I am making a card game on node.js and I am thinking about spawning a new process per game room. I plan on doing the connection using fork(). After quite some research, I found that this isn't the best approach, because I should have a node process per physical core. But isn't my approach better for scalability and modularity? If let's say a game room crashes, it wouldn't crash the rest of them. Can someone help me analyse a bit better the situation? I plan on running the game on aws EC2 instances and expect a maximum of 1500 concurrent users, playing on rooms of 4 people, and communicating with socket.io messages.
A single Node instance can handle that type of load, as one of NodeJS's strongpoints is real time communication and many concurrent connections.
Regarding crashes, you need to plan for those. Some initial tips:
Catch errors and log error messages so that your Node instance does not completely fail. Often errors may stop that particular function chain from finishing correctly, but will not kill your process.
Persist your game state to another service, like a database, so things (like connections) can recover. Use Case example: "User loses connection and logs back in, they are re-connected to the room and can see the game in its current state"
You can auto-recover your Node process by running something like forever or PM2 (there are others). These will monitor and restart on process failure (though that shouldn't happen too often).
Related
I'm working on an web multiplayer game. Using docker, node, digital ocean with postgres and redis for data. My docker machine has many CPUs, but node.js is only using a single CPU. Because of this I'm near the point this game can scale.
I want to be able to leverage the other CPUs. Some of the methods I've heard and read about are:
Using child processes
Running multiple node servers in 1 droplet
Running multiple node servers in different droplets
I prefer not to run more node servers, if I can get away with it. The game structure is kind of like this:
Lobby (Player info, all online players etc..)
Rooms (Limited amount of players)
Games (Limited amount of players, 20-40m play time)
Lobby <=> Room => Games
I do not have a way of measuring (Open to suggestions here too), but I'm guessing most of the CPU usage are from singular games. I'm hoping for a solution somewhat like keeping Lobby & Rooms in the main thread. While all games are created in either random different threads or created in thread that has the minimum amount of active game count.
Some possible problems I foresee are messages and playerstate. A player can have multiple browser tabs open at the same time. Which means a single player object can have like 4 sessions & socket connections. 1 inside lobby, 3 inside games. Player might want to send a private message from his game to a player inside the lobby. Also when a game finishes, player state will get updated.
According to all these info, what would be my best way to proceed? Any docs, blogs, links, keywords, videos are appreciated.
The typical solution for this problem is to use Redis, which it sounds like you are already doing. The idea is that you program your game server to be "stateless", meaning that all of the state is stored in Redis.
Then, you can spawn N instances of your game server, where N is equal to the number of CPUs on your VPS droplet minus 1. (Let the OS have 1 CPU for good measure.)
This is a much cleaner solution than using NodeJS Web Workers, because you don't have to worry about IPC and the lifecycle of the processes.
Furthermore, updating your game servers becomes very easy. In a server that handles state internally, your users would have to have downtime when you updated the server, meaning that they would have to end any games that they are currently playing so that you can reboot everything. But if all the state is in Redis, you can simply shutdown all your instances and start new ones with no real downtime.
Have you tried Web Workers?
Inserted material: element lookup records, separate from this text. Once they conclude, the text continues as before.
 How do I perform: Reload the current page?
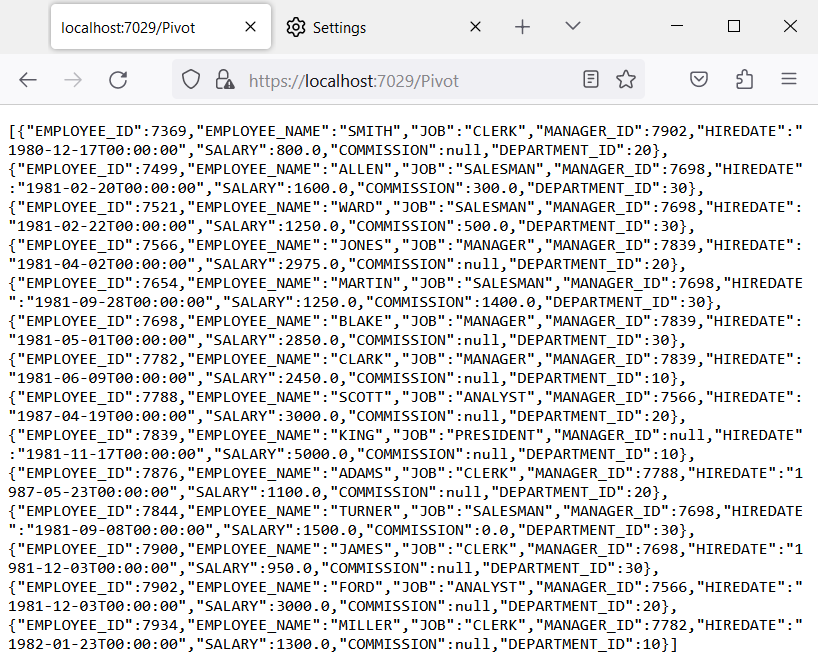[x=118, y=80]
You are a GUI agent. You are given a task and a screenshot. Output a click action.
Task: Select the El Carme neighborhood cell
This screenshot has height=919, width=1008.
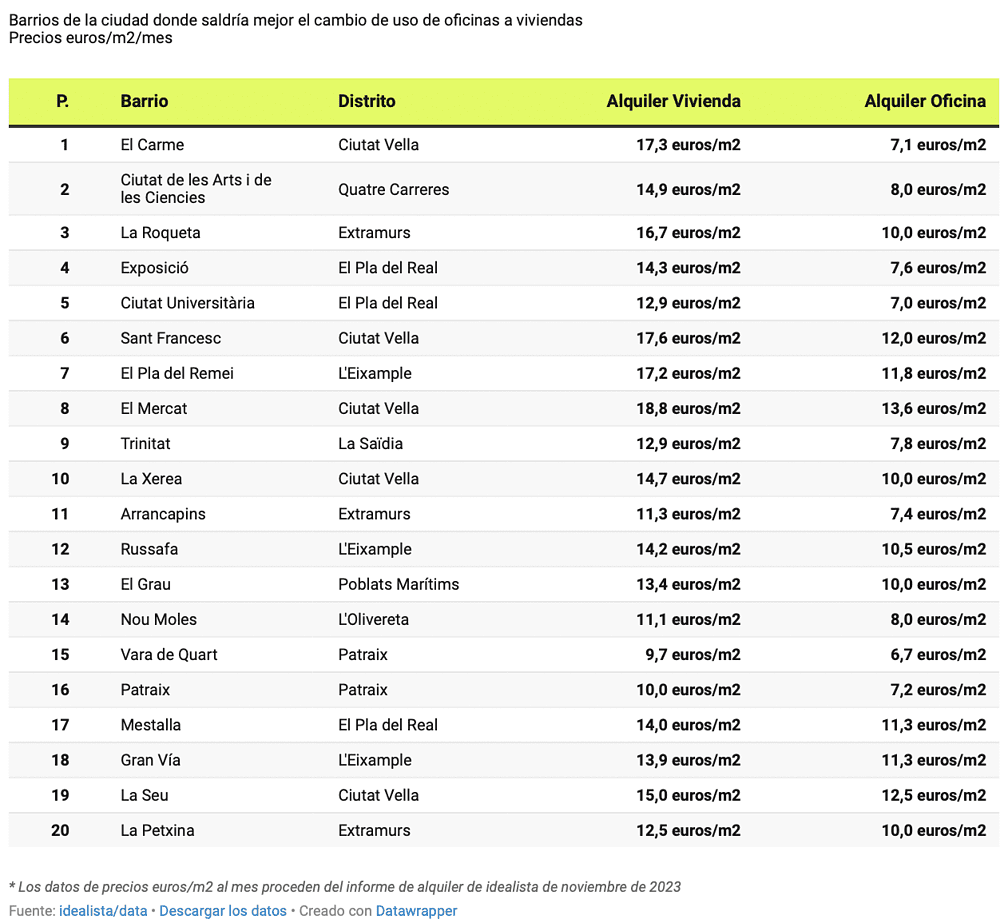coord(152,145)
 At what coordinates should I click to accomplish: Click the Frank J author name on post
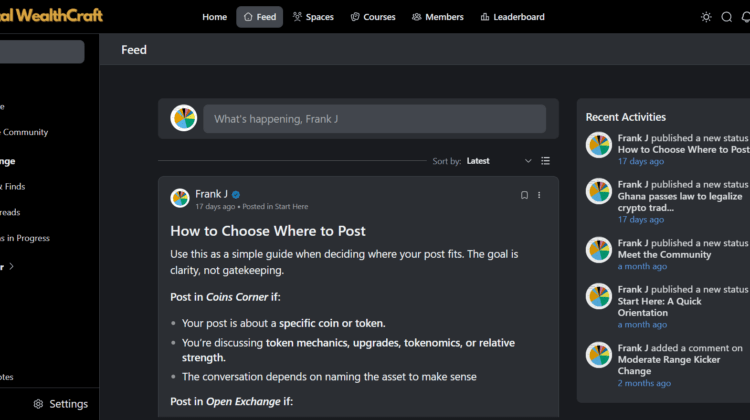click(211, 194)
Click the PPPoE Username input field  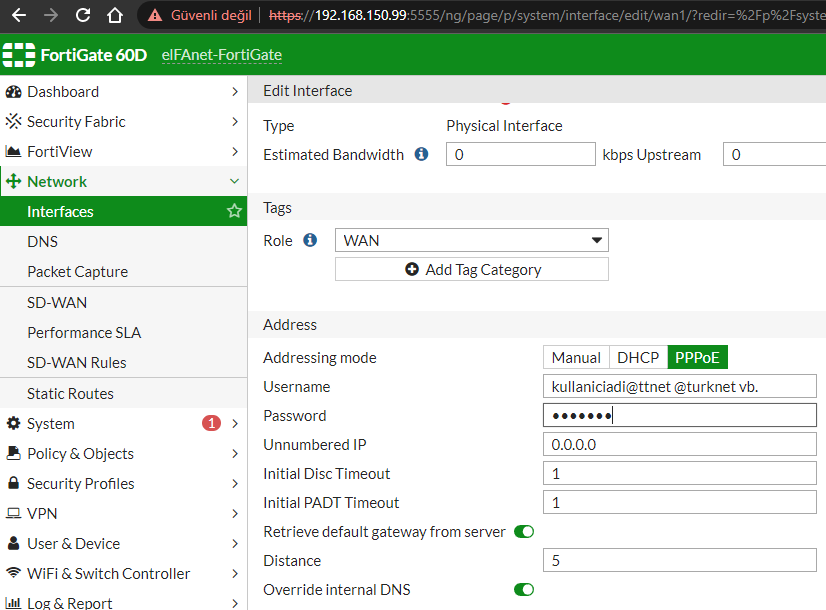point(679,387)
They allow you to use threads in Node.js and their API is finally stable.
You can see a few examples in this blog post by Rich Trott.
Here's a minimal example:
const { Worker, isMainThread, parentPort } = require('worker_threads');
if (isMainThread) {
// This code is executed in the main thread and not in the worker.
// Create the worker.
const worker = new Worker(__filename);
// Listen for messages from the worker and print them.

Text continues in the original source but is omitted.